START Records shown
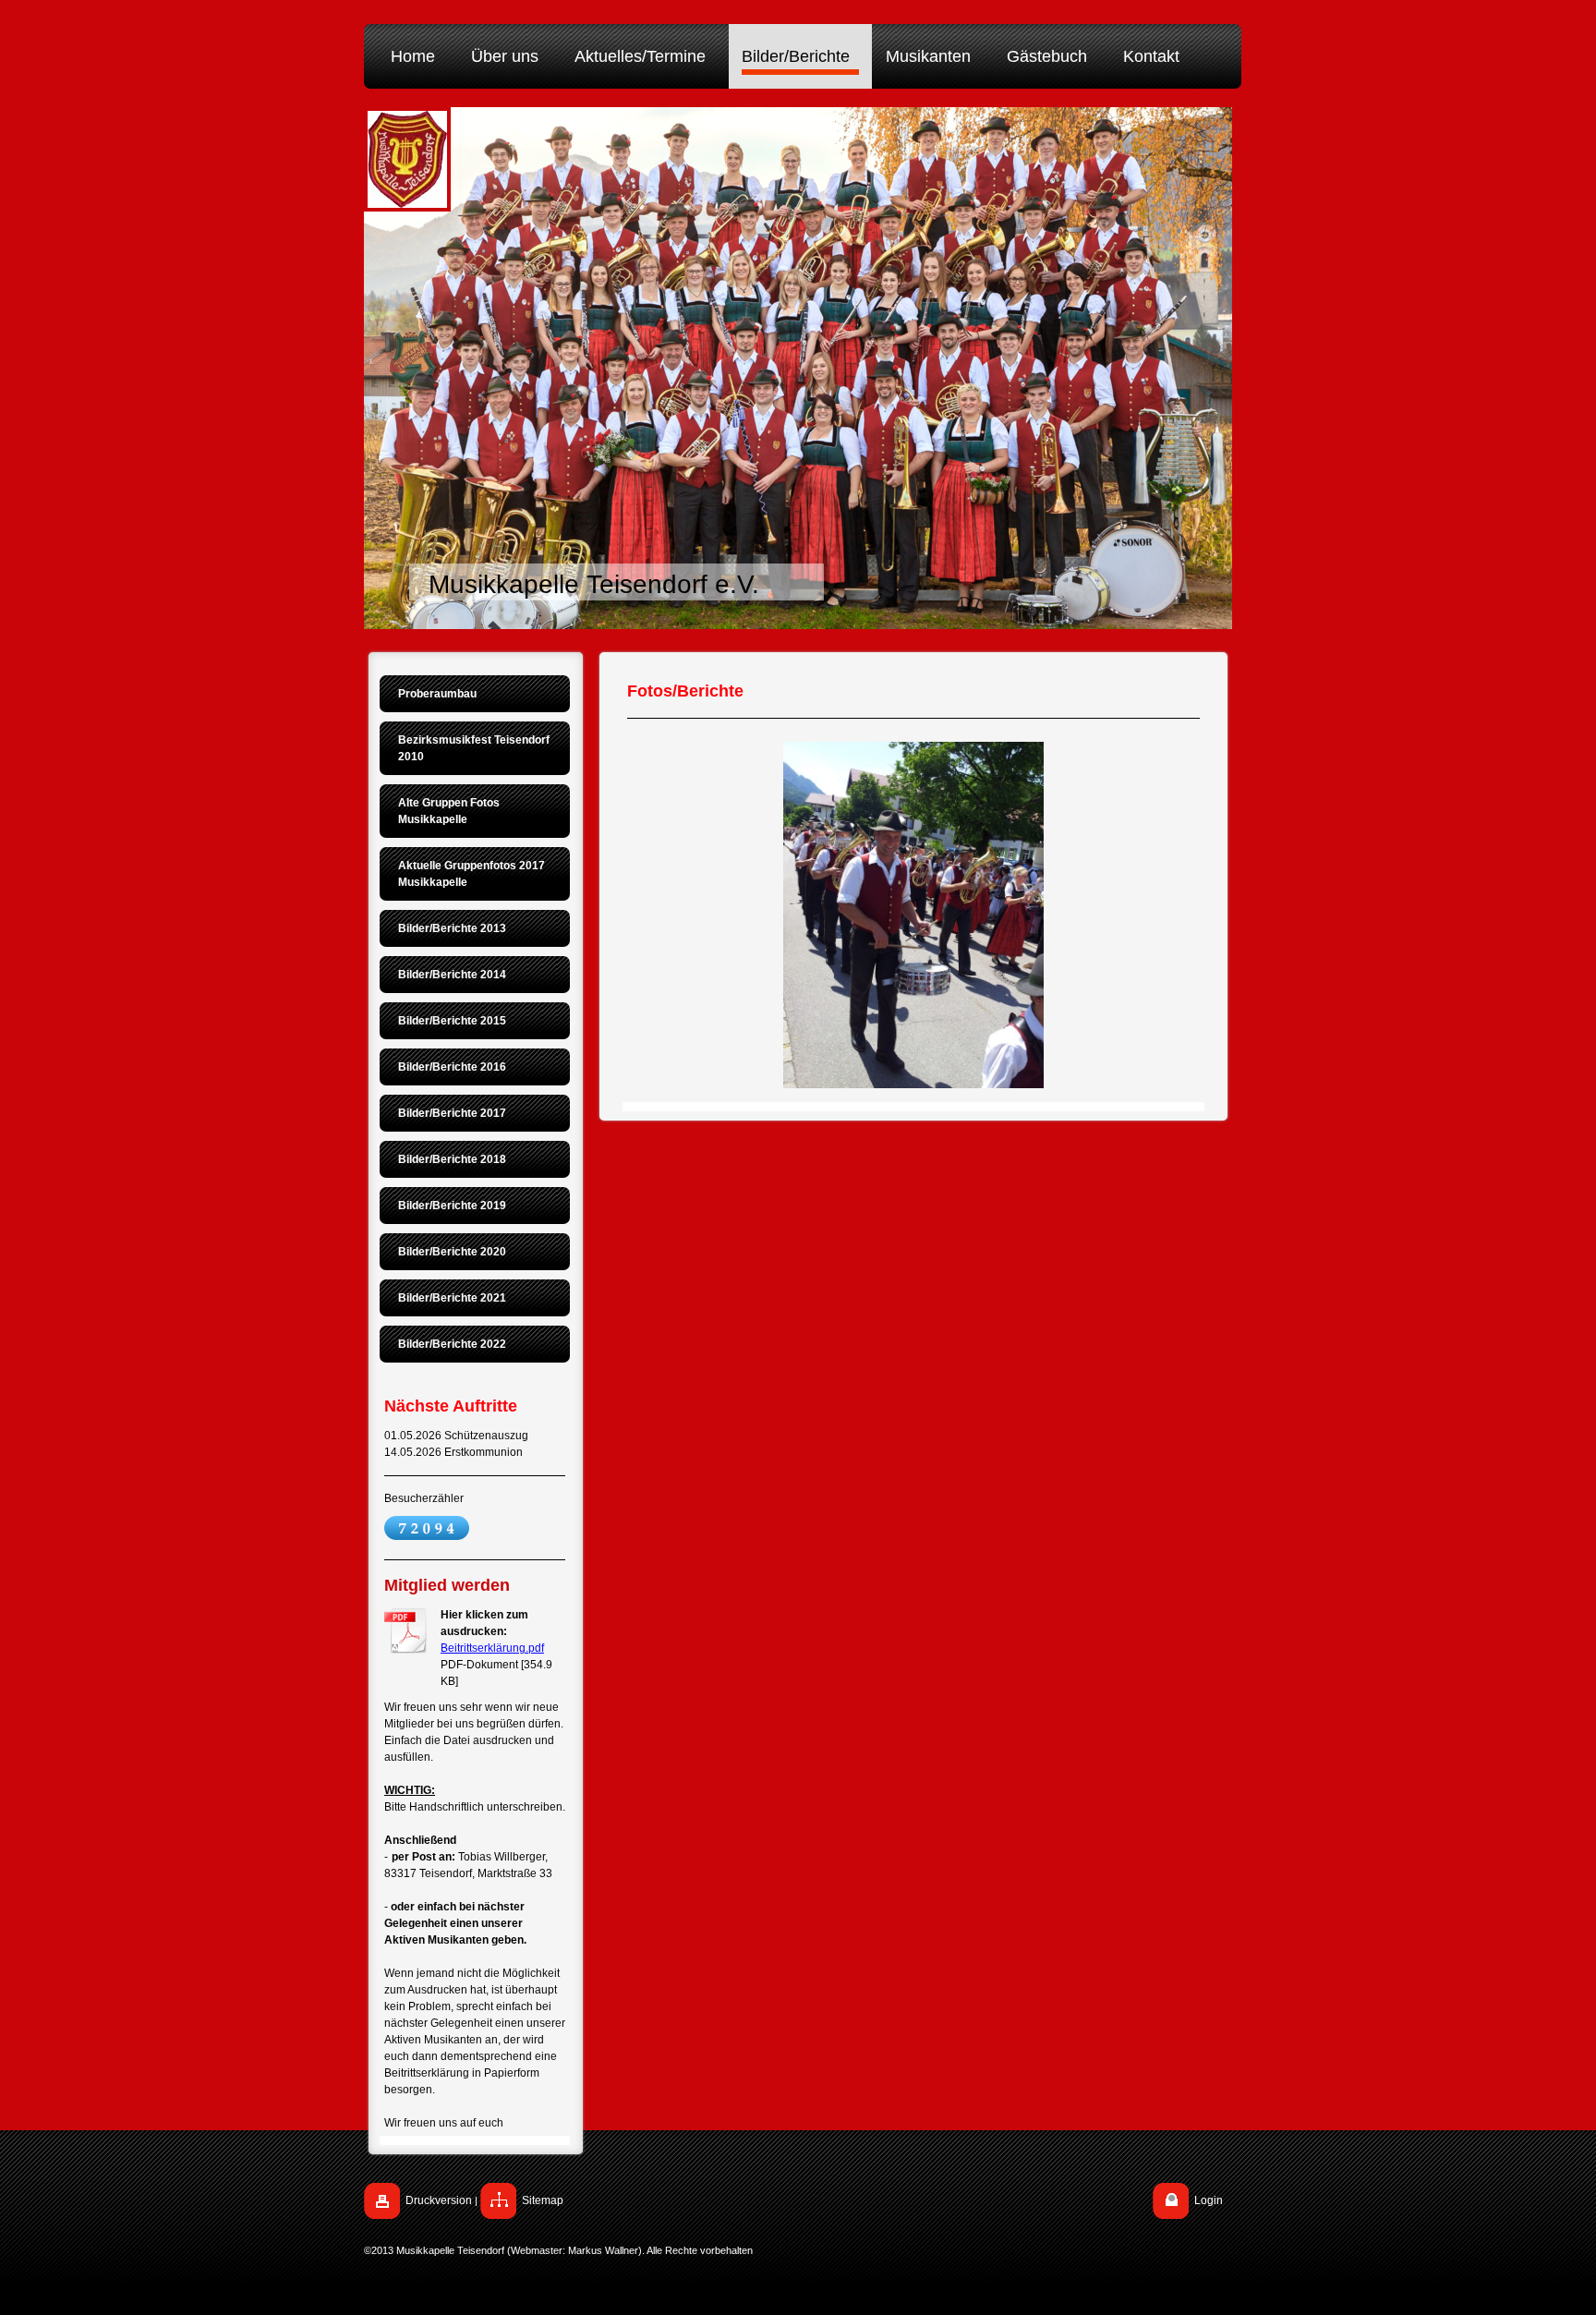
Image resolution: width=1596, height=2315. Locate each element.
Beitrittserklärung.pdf (492, 1648)
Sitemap (542, 2200)
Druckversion (438, 2200)
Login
END Records shown
*The problem*: Nothing but the pictures may be dropped; restate the material word for word.

*Solved problem*:
Image resolution: width=1596, height=2315. Locate each element.
Beitrittserklärung.pdf (492, 1648)
Sitemap (542, 2200)
Druckversion (438, 2200)
Login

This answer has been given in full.